Monday, June 6, 2011

Conspicuous in My Absence

So far today, I've had four e-mails checking to see if I'm alive.

I am. Apparently it upset the natural order of things when I did not post last night, a fact of which I was unaware. People were worried that I was roadkill somewhere because I didn't blog.

I don't want to disappoint anyone, but I didn't go out last night. It was a beautiful evening and I had a new book of poetry given to me for my birthday so I took it to my back porch to read.

Honestly, the only thing that could have made it better would have been if the beagle had been at my feet.

The book "Hello Sunshine" is by singer/songwriter Ryan Adams, a man whose music I greatly enjoy.

I hadn't read his first book of poems "Infinity Blues" but I knew they were written when he was still very much a miserable person using drugs and completely cynical about life.

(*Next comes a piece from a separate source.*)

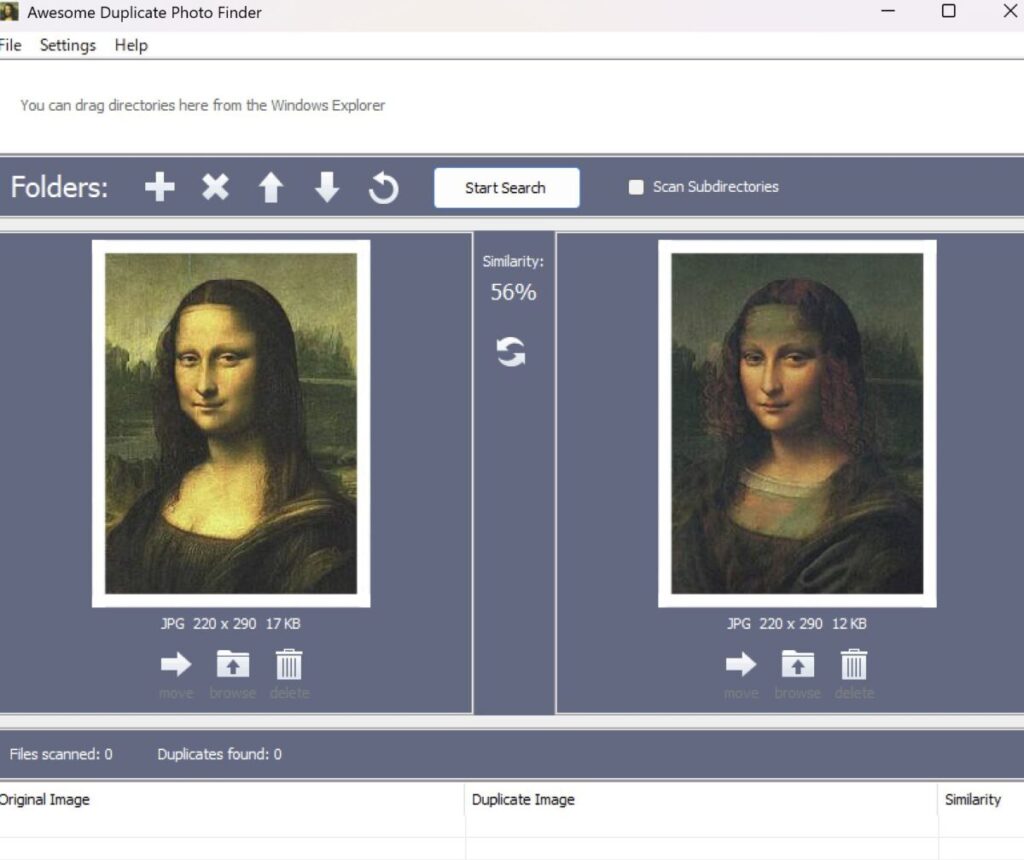Open the File menu
Screen dimensions: 1024x860
10,45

"Hello Sunshine" was written after he fell in love (and married) and got clean; it's like reading the journal of a man discovering love and life for the first time.

To a hopeless romantic like me, it was best kind of porch read; once the sun began setting, I turned on the light so I could stay outside and finish the book. The scent of the gardenia bush wafting up from under my balcony only added to the mood.

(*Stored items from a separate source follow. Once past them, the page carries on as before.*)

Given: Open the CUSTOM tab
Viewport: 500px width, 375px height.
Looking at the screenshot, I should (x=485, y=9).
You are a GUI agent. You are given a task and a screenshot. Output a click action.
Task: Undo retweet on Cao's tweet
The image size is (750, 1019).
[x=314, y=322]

we pass through these days like sunlight
through gauzy wet sheets
damp
and yellow in the backyard
riddled with hopeful light
and
my world is nothing but day
and
it was the silence stirring in the room
that sent
my dream
back
to me
and
back to you
or
back to us
always 
back to us


I'll do my best not to mess with the natural order again. But sometimes all I need is poetry read from a rocking chair in the waning light and, really, how interesting a post does that make?

I rest my case.

Thursday, December 3, 2009

More Poetic Than We Know

My plans for the evening got postponed due to my friend's root canal recovery, so for a change I stayed in and listened to music and read, two of my absolute favorite past times. I purposely pulled out some CDs that I hadn't listened to in a while, years in some cases.

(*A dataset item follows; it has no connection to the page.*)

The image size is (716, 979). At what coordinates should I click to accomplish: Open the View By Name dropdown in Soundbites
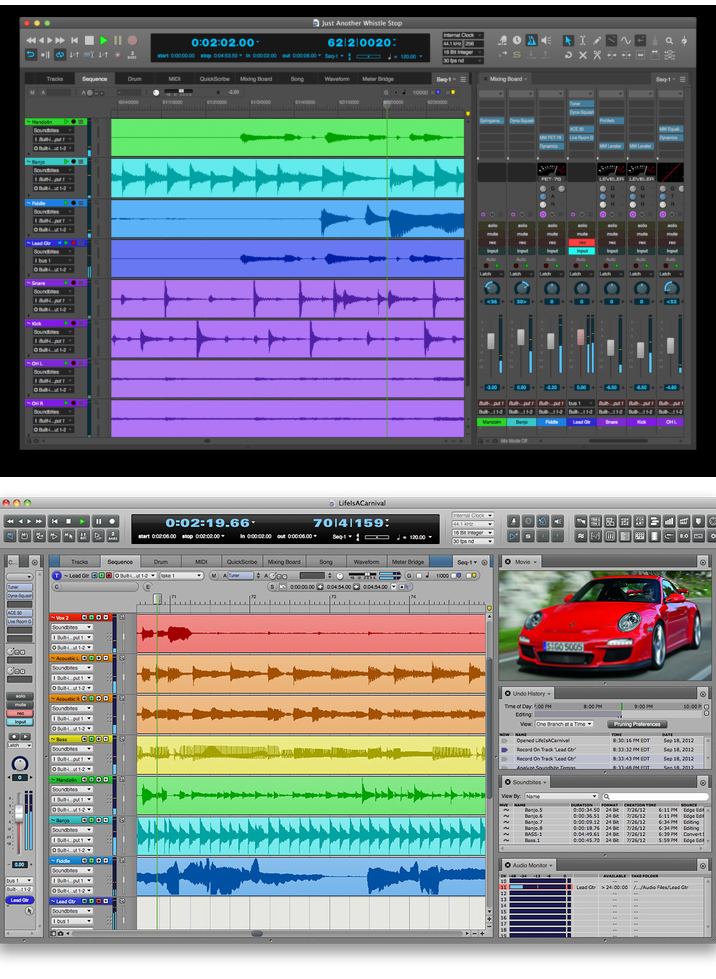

What struck me as I was listening was how the lyrics to some songs immediately came back to me, even ones I hadn't heard in forever; word for word, I remembered them as if I'd heard them yesterday.

And it occurred to me that we learn song lyrics now like people once learned poetry: as something to be committed to memory and recited back for our own or others' pleasure. I don't know many people who could recite a poem at the drop of a hat, but what are song lyrics if not poetry set to music? This line of thinking somehow made me feel better about the poetic literacy of our culture, not to mention my mental faculties.

I see a dog upon the road
Running hard to catch a cat
My car is pulling to a halt
The truck behind me doesn't know

Everything is in the balance
Of a moment I can't control
Your sympathetic strings
Are like stirrings in my soul

I could go anytime
There's nothing safe about this life
I could go anytime

Find the meaning of the act
Remember how it goes
Every time you take the water
You swim against the flow

The world is all around us
The days are flying past
And fear is so contagious
But I'm not afraid to laugh

I could go anytime
There's nothing safe about this life
I could go anytime

Anytime
Come without warning
Anytime
It could be so easy

A walk in the park
Or maybe when I'm sleeping
Anytime
See the clouds come over

I feel like I'm in love
With a stranger I'll never know
Although you're still a mystery
I'm so glad I'm not alone

I could go anytime
There's nothing safe about this life
Make it so easy to fly in the night
I could go anytime

Poetry, right? I don't think I even realized I knew those words until I heard the song and they came out of my head. And that was just one of several such instances tonight. Such fatalistic lyrics make for great poetry, whether you can sing or not (I can't). It's satisfying enough just to read or recite them.